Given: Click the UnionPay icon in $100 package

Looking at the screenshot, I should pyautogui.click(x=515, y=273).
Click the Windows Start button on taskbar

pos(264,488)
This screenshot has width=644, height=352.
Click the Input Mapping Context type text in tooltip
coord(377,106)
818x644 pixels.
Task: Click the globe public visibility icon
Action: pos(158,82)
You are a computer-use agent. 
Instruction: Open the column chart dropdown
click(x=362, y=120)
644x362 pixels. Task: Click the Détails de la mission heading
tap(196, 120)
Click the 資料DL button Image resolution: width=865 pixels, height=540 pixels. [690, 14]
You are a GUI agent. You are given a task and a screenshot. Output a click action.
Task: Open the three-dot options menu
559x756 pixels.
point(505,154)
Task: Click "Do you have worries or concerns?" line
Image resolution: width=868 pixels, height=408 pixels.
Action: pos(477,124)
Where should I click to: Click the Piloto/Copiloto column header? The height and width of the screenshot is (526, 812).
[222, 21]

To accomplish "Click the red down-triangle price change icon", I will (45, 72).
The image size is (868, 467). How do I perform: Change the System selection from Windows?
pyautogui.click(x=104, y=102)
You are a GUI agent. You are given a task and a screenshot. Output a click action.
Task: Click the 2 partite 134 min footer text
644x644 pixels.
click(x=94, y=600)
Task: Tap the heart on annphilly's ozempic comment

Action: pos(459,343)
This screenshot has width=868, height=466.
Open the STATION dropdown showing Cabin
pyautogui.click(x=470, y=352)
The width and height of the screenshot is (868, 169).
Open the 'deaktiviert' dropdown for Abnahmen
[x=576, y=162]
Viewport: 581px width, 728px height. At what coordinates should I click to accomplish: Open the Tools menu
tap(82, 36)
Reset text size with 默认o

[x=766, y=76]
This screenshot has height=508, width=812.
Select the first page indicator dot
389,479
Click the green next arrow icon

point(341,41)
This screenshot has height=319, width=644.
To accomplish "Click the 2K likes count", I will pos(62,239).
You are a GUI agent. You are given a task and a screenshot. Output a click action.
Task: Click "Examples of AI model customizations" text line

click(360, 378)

────────────────

- **Task brief**
Each entry must be retyped exactly as it was written above.

- **Output below**
Given: Click the UnionPay icon in $100 package

Looking at the screenshot, I should pyautogui.click(x=515, y=273).
Click the Windows Start button on taskbar

pos(264,488)
This screenshot has width=644, height=352.
Click the Input Mapping Context type text in tooltip
coord(377,106)
818x644 pixels.
Task: Click the globe public visibility icon
Action: pos(158,82)
You are a computer-use agent. 
Instruction: Open the column chart dropdown
click(x=362, y=120)
644x362 pixels. Task: Click the Détails de la mission heading
tap(196, 120)
Click the 資料DL button Image resolution: width=865 pixels, height=540 pixels. [690, 14]
You are a GUI agent. You are given a task and a screenshot. Output a click action.
Task: Open the three-dot options menu
559x756 pixels.
point(505,154)
Task: Click "Do you have worries or concerns?" line
Image resolution: width=868 pixels, height=408 pixels.
Action: pos(477,124)
Where should I click to: Click the Piloto/Copiloto column header? The height and width of the screenshot is (526, 812).
[222, 21]

To accomplish "Click the red down-triangle price change icon", I will (45, 72).
The image size is (868, 467). How do I perform: Change the System selection from Windows?
pyautogui.click(x=104, y=102)
You are a GUI agent. You are given a task and a screenshot. Output a click action.
Task: Click the 2 partite 134 min footer text
644x644 pixels.
click(x=94, y=600)
Task: Tap the heart on annphilly's ozempic comment

Action: pos(459,343)
This screenshot has width=868, height=466.
Open the STATION dropdown showing Cabin
pyautogui.click(x=470, y=352)
The width and height of the screenshot is (868, 169).
Open the 'deaktiviert' dropdown for Abnahmen
[x=576, y=162]
Viewport: 581px width, 728px height. At what coordinates should I click to accomplish: Open the Tools menu
tap(82, 36)
Reset text size with 默认o

[x=766, y=76]
This screenshot has height=508, width=812.
Select the first page indicator dot
389,479
Click the green next arrow icon

point(341,41)
This screenshot has height=319, width=644.
To accomplish "Click the 2K likes count", I will pos(62,239).
You are a GUI agent. You are given a task and a screenshot. Output a click action.
Task: Click "Examples of AI model customizations" text line

click(360, 378)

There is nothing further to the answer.